Email system hiding source and destination
I remember reading, a long time (> 15 years perhaps) ago, an article in Scientific American or in Pour La Science (kind of French version of it) about an email enhancement to make the source and the destination of emails really hidden. In my recollection, the "email addresses" in this system were very long and clearly impossible for a human to remember and the emails were distributed to multiple nodes that could be the destination and only the destination node could know it was really the destination.
Does anyone remember about that? I wonder what happened with this idea, whether it is used in some system maintained today or not, and if not why it was abandoned. If anyone has a reference to this, I'd be highly interested.
> the emails were distributed to multiple nodes that could be the destination and only the destination node could know it was really the destination.
This part at least sounds like Freenet. There seem to be several email services running on Freenet: https://en.wikipedia.org/wiki/Freenet#Communication.
Thanks.
The goal of the email system I remember was to prevent surveillance of who is communicating with whom and when, which GPG does not address for email, but still the destination should be able to know who the source is.
Looking at the descriptions of Freenet on wikipedia, the intention is to make something censorship-resistant and anonymous. If "anonymous" means the source of the message would be anonymous, this is not all all the objective I was considering. So perhaps Freenet's objectives are completely different.
> If "anonymous" means the source of the message would be anonymous
It does, but only to the sense that the other nodes to which the message also gets sent have no idea who sent it, and to whom.
Anonymizing network layers like Freenet or I2P (or Tor) provide the basic conditions to deny the possibility for a third party to track who is sending data to whom. The services that use them can be anything: browsing, email, online gaming, groupchat, file sharing etc. and can involve strangers only, or non-strangers who want to be seen as interacting as strangers.
I was thinking about Freenet specifically because it does exactly what you mentioned: adding background traffic to make it impossible to distinguish between what is intended for you personally and what your node is simply relaying as part of the larger network. But maybe the service you have in mind was implemented on I2P or some other platform.

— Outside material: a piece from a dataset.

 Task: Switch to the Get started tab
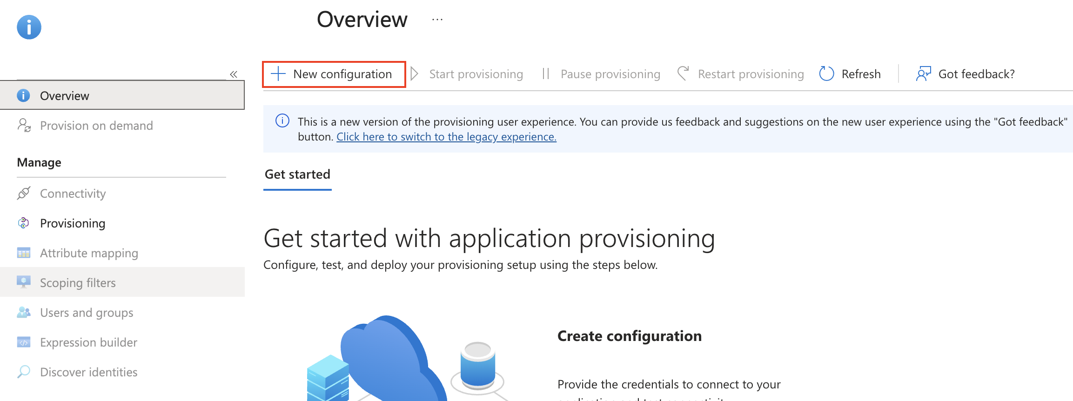[x=297, y=174]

I guess the future is GNUnet, although there was no email service running on GNUnet 15 years ago: https://www.gnunet.org/en/about.html.
Thanks for the additional explanations.
> I guess the future is GNUnet, although there was no email service running on GNUnet 15 years ago: https://www.gnunet.org/en/about.html.
I came across https://secushare.org that is considering GNUnet as the thing to use indeed.
https://secushare.org/comparison is really interesting.
The issues raised about PGP (at https://secushare.org/PGP) are also interesting. The title "15 reasons not to start using PGP" is slightly provocative but the text immediately says that using PGP is much better than no encryption or TLS only and really explains the issues, so I find it really useful, even to use PGP. I will look at the listed alternatives. Their design might have clear advantages over PGP but they may have issues not well described yet, due to lack of usage and scrutiny, while the flaws of PGP are rather well known.